Hot cross buns are related to “Israelites baking sweet buns for an idol, and religious leaders trying to put a stop to it.” Eventually, “defiant cake-baking pagan women” were successful and a cross was added to the buns to Christianize them.
 The only time the word “Easter” is found in the Bible (Acts 12:4), it is there by mistranslation. The word in the original Greek is “Passover.” Jesus died at the time of the Passover feast, but the Passover is not Easter and Jesus did not die at Easter time.

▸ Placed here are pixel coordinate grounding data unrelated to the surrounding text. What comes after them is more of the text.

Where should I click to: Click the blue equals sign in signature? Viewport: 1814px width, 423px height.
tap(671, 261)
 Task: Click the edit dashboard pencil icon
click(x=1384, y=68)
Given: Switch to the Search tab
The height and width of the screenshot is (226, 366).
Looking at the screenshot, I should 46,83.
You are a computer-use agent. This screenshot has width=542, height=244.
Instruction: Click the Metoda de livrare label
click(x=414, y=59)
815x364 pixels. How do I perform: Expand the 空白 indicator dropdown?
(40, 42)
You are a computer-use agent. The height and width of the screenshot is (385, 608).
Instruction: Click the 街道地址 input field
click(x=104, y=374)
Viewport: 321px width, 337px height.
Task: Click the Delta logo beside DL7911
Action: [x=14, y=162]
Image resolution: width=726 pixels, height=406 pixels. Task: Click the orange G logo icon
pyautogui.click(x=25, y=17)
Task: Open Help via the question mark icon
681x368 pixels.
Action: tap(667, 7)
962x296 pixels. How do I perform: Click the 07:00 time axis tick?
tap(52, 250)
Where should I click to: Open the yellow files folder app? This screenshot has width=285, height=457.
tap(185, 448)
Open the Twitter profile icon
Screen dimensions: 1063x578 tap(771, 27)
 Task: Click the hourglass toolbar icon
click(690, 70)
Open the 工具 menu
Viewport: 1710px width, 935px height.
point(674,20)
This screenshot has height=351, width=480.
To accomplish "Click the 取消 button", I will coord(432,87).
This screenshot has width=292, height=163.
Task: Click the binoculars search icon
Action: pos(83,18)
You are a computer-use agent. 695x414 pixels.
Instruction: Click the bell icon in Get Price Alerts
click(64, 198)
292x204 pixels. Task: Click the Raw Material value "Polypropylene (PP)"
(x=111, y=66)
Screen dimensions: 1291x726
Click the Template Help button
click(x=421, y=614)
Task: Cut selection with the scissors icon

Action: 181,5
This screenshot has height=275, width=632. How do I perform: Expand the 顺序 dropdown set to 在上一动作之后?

Passover is the historical and still-celebrated Jewish festival commemorating the exodus led by Moses of the Hebrews from Egyptian captivity.
 Passover traditions include the consumption of unleavened bread, and Jesus distributed the same to his  disciples at the Last Supper.
 The Passover celebrations also included the sacrifice of lambs. (Hebrew slaves in Egypt marked their doorsteps with the blood of such sacrifices so that the angel of death would pass-over their families.) Similarly, mankind can be saved from spiritual death through the blood spilled by Jesus through his sacrifice on the cross
Unlike Christmas, which is always on the same day each year, Easter is a moveable celebration where the date is set by the Church and computed according to the cycle of the moon.
There have been several attempts to have a fixed annual date, but like many other things tradition has prevailed and the old Pagan calculation remains to this day.
Since the 10th century, there have been 15 attempts by senior Church leaders to regulate the date of Easter.
In 1928 the UK Parliament passed an act that allowed for Easter Sunday to be always the first Sunday after the second Saturday in April, but there was neither agreement with other governments, nor the Roman or Eastern Churches.
In 1990 the Vatican agreed to a fixed date, but there was still no general consensus. And as recently as 2016, the Archbishop of Canterbury Justin Welby launched an attempt by the Anglican Church.
Anyway whatever your beliefs I hope your  having a wonderful blessed, peaceful weekend, am sure Cadbury's  and other confectionary merchants are very happy.